### EXERCISE
An exact reprint of the data below is required, line for line.

[Stored records]
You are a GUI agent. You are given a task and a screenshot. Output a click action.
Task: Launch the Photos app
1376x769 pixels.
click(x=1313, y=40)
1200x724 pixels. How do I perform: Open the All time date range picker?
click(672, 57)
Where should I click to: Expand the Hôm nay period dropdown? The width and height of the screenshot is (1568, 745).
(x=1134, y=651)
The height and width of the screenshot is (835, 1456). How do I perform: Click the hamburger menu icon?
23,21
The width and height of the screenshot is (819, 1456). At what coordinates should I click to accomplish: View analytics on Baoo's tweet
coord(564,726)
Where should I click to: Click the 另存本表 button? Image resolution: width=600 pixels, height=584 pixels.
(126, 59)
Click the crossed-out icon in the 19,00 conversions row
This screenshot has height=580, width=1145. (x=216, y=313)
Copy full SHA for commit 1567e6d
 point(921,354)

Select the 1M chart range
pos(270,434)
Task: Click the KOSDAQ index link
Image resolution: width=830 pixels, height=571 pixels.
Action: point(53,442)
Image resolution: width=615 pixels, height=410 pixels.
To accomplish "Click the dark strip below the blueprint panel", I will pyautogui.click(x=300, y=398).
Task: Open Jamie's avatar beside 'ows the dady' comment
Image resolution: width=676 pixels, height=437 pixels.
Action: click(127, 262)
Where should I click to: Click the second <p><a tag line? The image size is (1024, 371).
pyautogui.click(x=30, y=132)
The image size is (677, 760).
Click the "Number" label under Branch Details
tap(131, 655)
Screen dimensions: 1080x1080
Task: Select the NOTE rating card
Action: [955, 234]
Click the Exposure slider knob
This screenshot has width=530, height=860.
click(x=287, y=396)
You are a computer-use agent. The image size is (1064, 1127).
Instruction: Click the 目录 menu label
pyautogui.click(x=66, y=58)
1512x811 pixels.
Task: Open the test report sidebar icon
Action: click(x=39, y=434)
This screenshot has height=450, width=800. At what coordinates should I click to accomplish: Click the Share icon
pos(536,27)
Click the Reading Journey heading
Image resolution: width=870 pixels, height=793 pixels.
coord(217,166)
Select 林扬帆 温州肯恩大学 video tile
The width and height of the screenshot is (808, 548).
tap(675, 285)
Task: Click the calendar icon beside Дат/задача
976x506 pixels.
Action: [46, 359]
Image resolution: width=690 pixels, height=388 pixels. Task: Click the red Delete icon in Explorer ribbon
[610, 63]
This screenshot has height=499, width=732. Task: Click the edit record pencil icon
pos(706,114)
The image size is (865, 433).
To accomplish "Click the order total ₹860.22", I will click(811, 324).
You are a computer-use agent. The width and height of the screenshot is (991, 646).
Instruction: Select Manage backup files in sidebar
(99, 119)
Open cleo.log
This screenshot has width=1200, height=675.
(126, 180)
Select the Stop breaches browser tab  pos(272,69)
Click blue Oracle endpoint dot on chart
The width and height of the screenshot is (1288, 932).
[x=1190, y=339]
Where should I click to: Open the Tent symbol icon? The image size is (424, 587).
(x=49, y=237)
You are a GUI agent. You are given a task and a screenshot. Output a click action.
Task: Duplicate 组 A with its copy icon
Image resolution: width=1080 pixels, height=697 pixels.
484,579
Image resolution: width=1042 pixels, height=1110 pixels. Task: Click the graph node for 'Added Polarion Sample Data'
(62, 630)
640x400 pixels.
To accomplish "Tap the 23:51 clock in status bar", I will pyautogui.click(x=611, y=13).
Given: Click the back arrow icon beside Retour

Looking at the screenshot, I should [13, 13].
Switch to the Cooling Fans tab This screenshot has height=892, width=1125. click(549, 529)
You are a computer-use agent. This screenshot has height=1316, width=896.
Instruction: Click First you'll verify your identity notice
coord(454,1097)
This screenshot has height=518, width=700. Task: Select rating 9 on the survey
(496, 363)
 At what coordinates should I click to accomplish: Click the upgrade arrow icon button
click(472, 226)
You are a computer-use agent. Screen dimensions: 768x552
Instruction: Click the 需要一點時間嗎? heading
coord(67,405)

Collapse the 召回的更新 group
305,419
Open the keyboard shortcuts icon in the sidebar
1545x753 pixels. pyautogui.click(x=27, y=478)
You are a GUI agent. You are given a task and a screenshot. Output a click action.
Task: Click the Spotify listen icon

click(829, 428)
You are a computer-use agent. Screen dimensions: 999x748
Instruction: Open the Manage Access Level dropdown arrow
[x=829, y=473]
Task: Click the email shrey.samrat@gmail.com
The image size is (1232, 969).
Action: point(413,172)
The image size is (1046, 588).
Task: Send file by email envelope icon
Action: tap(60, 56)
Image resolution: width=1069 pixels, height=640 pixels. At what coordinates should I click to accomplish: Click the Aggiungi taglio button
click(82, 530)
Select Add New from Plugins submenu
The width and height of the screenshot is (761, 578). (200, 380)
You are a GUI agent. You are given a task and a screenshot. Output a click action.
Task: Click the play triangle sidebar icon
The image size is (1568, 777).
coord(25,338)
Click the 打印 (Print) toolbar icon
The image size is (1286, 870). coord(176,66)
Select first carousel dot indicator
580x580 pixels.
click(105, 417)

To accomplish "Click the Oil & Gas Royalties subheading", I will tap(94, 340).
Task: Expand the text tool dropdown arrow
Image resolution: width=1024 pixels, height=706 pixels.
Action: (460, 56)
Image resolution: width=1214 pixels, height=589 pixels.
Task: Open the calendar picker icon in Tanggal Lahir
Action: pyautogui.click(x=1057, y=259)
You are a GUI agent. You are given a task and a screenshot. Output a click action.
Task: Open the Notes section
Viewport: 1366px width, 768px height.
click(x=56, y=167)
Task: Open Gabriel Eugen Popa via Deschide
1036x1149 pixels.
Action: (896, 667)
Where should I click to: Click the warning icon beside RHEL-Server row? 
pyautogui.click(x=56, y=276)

### RESPONSE FOR THIS EXERCISE
You are a GUI agent. You are given a task and a screenshot. Output a click action.
Task: Launch the Photos app
1376x769 pixels.
click(x=1313, y=40)
1200x724 pixels. How do I perform: Open the All time date range picker?
click(672, 57)
Where should I click to: Expand the Hôm nay period dropdown? The width and height of the screenshot is (1568, 745).
(x=1134, y=651)
The height and width of the screenshot is (835, 1456). How do I perform: Click the hamburger menu icon?
23,21
The width and height of the screenshot is (819, 1456). At what coordinates should I click to accomplish: View analytics on Baoo's tweet
coord(564,726)
Where should I click to: Click the 另存本表 button? Image resolution: width=600 pixels, height=584 pixels.
(126, 59)
Click the crossed-out icon in the 19,00 conversions row
This screenshot has height=580, width=1145. (x=216, y=313)
Copy full SHA for commit 1567e6d
 point(921,354)

Select the 1M chart range
pos(270,434)
Task: Click the KOSDAQ index link
Image resolution: width=830 pixels, height=571 pixels.
Action: point(53,442)
Image resolution: width=615 pixels, height=410 pixels.
To accomplish "Click the dark strip below the blueprint panel", I will pyautogui.click(x=300, y=398).
Task: Open Jamie's avatar beside 'ows the dady' comment
Image resolution: width=676 pixels, height=437 pixels.
Action: click(127, 262)
Where should I click to: Click the second <p><a tag line? The image size is (1024, 371).
pyautogui.click(x=30, y=132)
The image size is (677, 760).
Click the "Number" label under Branch Details
tap(131, 655)
Screen dimensions: 1080x1080
Task: Select the NOTE rating card
Action: [955, 234]
Click the Exposure slider knob
This screenshot has width=530, height=860.
click(x=287, y=396)
You are a computer-use agent. The image size is (1064, 1127).
Instruction: Click the 目录 menu label
pyautogui.click(x=66, y=58)
1512x811 pixels.
Task: Open the test report sidebar icon
Action: click(x=39, y=434)
This screenshot has height=450, width=800. At what coordinates should I click to accomplish: Click the Share icon
pos(536,27)
Click the Reading Journey heading
Image resolution: width=870 pixels, height=793 pixels.
coord(217,166)
Select 林扬帆 温州肯恩大学 video tile
The width and height of the screenshot is (808, 548).
tap(675, 285)
Task: Click the calendar icon beside Дат/задача
976x506 pixels.
Action: [46, 359]
Image resolution: width=690 pixels, height=388 pixels. Task: Click the red Delete icon in Explorer ribbon
[610, 63]
This screenshot has height=499, width=732. Task: Click the edit record pencil icon
pos(706,114)
The image size is (865, 433).
To accomplish "Click the order total ₹860.22", I will click(811, 324).
You are a computer-use agent. The width and height of the screenshot is (991, 646).
Instruction: Select Manage backup files in sidebar
(99, 119)
Open cleo.log
This screenshot has width=1200, height=675.
(126, 180)
Select the Stop breaches browser tab  pos(272,69)
Click blue Oracle endpoint dot on chart
The width and height of the screenshot is (1288, 932).
[x=1190, y=339]
Where should I click to: Open the Tent symbol icon? The image size is (424, 587).
(x=49, y=237)
You are a GUI agent. You are given a task and a screenshot. Output a click action.
Task: Duplicate 组 A with its copy icon
Image resolution: width=1080 pixels, height=697 pixels.
484,579
Image resolution: width=1042 pixels, height=1110 pixels. Task: Click the graph node for 'Added Polarion Sample Data'
(62, 630)
640x400 pixels.
To accomplish "Tap the 23:51 clock in status bar", I will pyautogui.click(x=611, y=13).
Given: Click the back arrow icon beside Retour

Looking at the screenshot, I should [13, 13].
Switch to the Cooling Fans tab This screenshot has height=892, width=1125. click(549, 529)
You are a computer-use agent. This screenshot has height=1316, width=896.
Instruction: Click First you'll verify your identity notice
coord(454,1097)
This screenshot has height=518, width=700. Task: Select rating 9 on the survey
(496, 363)
 At what coordinates should I click to accomplish: Click the upgrade arrow icon button
click(472, 226)
You are a computer-use agent. Screen dimensions: 768x552
Instruction: Click the 需要一點時間嗎? heading
coord(67,405)

Collapse the 召回的更新 group
305,419
Open the keyboard shortcuts icon in the sidebar
1545x753 pixels. pyautogui.click(x=27, y=478)
You are a GUI agent. You are given a task and a screenshot. Output a click action.
Task: Click the Spotify listen icon

click(829, 428)
You are a computer-use agent. Screen dimensions: 999x748
Instruction: Open the Manage Access Level dropdown arrow
[x=829, y=473]
Task: Click the email shrey.samrat@gmail.com
The image size is (1232, 969).
Action: point(413,172)
The image size is (1046, 588).
Task: Send file by email envelope icon
Action: tap(60, 56)
Image resolution: width=1069 pixels, height=640 pixels. At what coordinates should I click to accomplish: Click the Aggiungi taglio button
click(82, 530)
Select Add New from Plugins submenu
The width and height of the screenshot is (761, 578). (200, 380)
You are a GUI agent. You are given a task and a screenshot. Output a click action.
Task: Click the play triangle sidebar icon
The image size is (1568, 777).
coord(25,338)
Click the 打印 (Print) toolbar icon
The image size is (1286, 870). coord(176,66)
Select first carousel dot indicator
580x580 pixels.
click(105, 417)

To accomplish "Click the Oil & Gas Royalties subheading", I will tap(94, 340).
Task: Expand the text tool dropdown arrow
Image resolution: width=1024 pixels, height=706 pixels.
Action: (460, 56)
Image resolution: width=1214 pixels, height=589 pixels.
Task: Open the calendar picker icon in Tanggal Lahir
Action: pyautogui.click(x=1057, y=259)
You are a GUI agent. You are given a task and a screenshot. Output a click action.
Task: Open the Notes section
Viewport: 1366px width, 768px height.
click(x=56, y=167)
Task: Open Gabriel Eugen Popa via Deschide
1036x1149 pixels.
Action: (896, 667)
Where should I click to: Click the warning icon beside RHEL-Server row? 
pyautogui.click(x=56, y=276)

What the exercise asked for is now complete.